Lavin wrote that several new products from Endologix, including the AFX delivery system, remain on track “and will be key to hitting 2011 forecasts.”

Endologix has said it expects its full-year revenue to come in at $78 million to $82 million.

Retail Clinics Growing

Retail health clinics are poised to become a “durable part of the healthcare system,” according to a new report.

Kalorama Information, a Rockville, Md.-based independent research firm, issued a report that estimated revenue for retail health clinics now is about $733 million, an increase of 81% per year since 2005.

Retail health clinics often are found in supermarkets and drug stores, and provide services such as urgent care, primary healthcare, immunizations and sports physicals.

They are seen by many observers as a possible cost-saving solution because care often is provided by nurse practitioners rather than doctors.

Fountain Valley-based MemorialCare Health System opened a trio of HealthExpress clinics in Albertsons supermarkets in Mission Viejo, Huntington Beach and Irvine as a pilot program in the past year.

Kalorama’s report said that the passage of laws in several states, including some that require clinics to have a doctor’s supervision of care, could curtail retail clinic operations.

Teva Restarts in Irvine

Teva Pharmaceutical Industries Ltd., a generic drug maker out of Israel, recently resumed production at its Irvine plant.

Restarting the Irvine operation was a “significant step for improving (Teva’s) product availability for the U.S. injectable market,” the company said in a release.

The drug maker’s Irvine plant had been on a voluntary manufacturing and distribution hold for a year in the wake of questions about its quality control and other regulatory issues. At the end of 2009, Teva’s Irvine site had received a Food and Drug Administration warning letter that detailed “significant” manufacturing violations there.

Teva said fixing the problems took longer than expected.

The Irvine plant once made propofol, an anesthetic that gained notoriety in the 2009 death of Michael Jackson. Some of Teva’s version of propofol was recalled after elevated levels of toxins were found in Irvine.
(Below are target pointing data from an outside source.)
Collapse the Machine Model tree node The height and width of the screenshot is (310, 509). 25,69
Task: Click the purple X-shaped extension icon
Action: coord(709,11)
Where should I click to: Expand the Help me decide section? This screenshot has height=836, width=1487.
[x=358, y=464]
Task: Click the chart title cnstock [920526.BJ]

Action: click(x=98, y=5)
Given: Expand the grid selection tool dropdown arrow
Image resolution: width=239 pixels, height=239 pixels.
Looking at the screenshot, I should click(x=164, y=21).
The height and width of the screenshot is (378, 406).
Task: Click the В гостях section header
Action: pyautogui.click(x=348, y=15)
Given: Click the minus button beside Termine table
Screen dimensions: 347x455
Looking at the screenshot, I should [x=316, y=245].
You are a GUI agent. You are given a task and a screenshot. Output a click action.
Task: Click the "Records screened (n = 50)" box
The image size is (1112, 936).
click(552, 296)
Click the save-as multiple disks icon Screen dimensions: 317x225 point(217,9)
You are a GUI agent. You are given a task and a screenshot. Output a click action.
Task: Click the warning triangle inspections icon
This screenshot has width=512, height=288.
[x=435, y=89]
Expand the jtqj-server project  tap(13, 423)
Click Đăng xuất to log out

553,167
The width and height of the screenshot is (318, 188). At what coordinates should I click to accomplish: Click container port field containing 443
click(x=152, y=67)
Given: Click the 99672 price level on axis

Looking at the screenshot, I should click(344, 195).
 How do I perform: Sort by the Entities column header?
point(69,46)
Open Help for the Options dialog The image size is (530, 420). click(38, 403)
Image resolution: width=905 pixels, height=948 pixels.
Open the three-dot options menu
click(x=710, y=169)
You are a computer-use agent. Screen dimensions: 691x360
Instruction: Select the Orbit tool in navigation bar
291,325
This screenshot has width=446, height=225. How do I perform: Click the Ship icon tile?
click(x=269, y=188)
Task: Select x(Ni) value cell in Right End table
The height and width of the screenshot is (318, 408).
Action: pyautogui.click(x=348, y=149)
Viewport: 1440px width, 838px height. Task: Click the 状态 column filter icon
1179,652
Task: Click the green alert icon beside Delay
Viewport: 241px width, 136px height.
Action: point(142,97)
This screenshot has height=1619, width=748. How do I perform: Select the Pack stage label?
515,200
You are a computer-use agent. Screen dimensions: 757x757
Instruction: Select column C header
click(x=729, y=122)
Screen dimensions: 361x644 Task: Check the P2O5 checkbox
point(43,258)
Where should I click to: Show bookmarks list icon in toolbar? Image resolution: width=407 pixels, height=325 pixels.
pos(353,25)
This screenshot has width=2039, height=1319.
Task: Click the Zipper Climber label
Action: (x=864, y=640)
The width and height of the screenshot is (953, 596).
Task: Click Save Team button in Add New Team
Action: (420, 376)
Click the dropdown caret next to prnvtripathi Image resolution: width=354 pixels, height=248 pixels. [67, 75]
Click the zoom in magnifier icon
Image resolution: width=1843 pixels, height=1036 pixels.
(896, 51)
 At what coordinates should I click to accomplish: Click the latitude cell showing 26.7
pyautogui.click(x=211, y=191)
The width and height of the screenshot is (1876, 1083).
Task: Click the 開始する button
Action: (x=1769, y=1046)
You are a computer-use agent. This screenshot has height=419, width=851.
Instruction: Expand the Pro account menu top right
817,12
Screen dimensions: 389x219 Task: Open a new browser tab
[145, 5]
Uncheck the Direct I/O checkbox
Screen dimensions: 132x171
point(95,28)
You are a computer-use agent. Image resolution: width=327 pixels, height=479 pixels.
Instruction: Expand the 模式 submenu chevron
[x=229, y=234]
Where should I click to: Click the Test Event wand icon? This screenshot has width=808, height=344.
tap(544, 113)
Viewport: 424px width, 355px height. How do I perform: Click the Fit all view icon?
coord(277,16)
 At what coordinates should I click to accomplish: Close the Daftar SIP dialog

Teva no longer makes propofol because the drug brought little to no profit, according to the company.

Problems in Irvine cut Teva’s 2010 sales by $230 million, the drug maker said in February. Overall, Teva reported full-year 2010 sales of $16.1 billion, up 16% from a year earlier.

Bits and Pieces

Edwards Lifesciences Corp., an Irvine maker of replacement heart valves, temporarily has moved about 170 workers to its offices on Jamboree Road while it does some renovations at its main campus at One Edwards Way. Edwards leased 50,689 square feet of space in the Impac Center earlier this year. … Bart Bandy, a former senior vice president at Allergan Medical, a unit of Irvine-based drug maker Allergan Inc., now is chief commercial officer of IntraPace Inc., a Mountain View-based weight-loss device maker.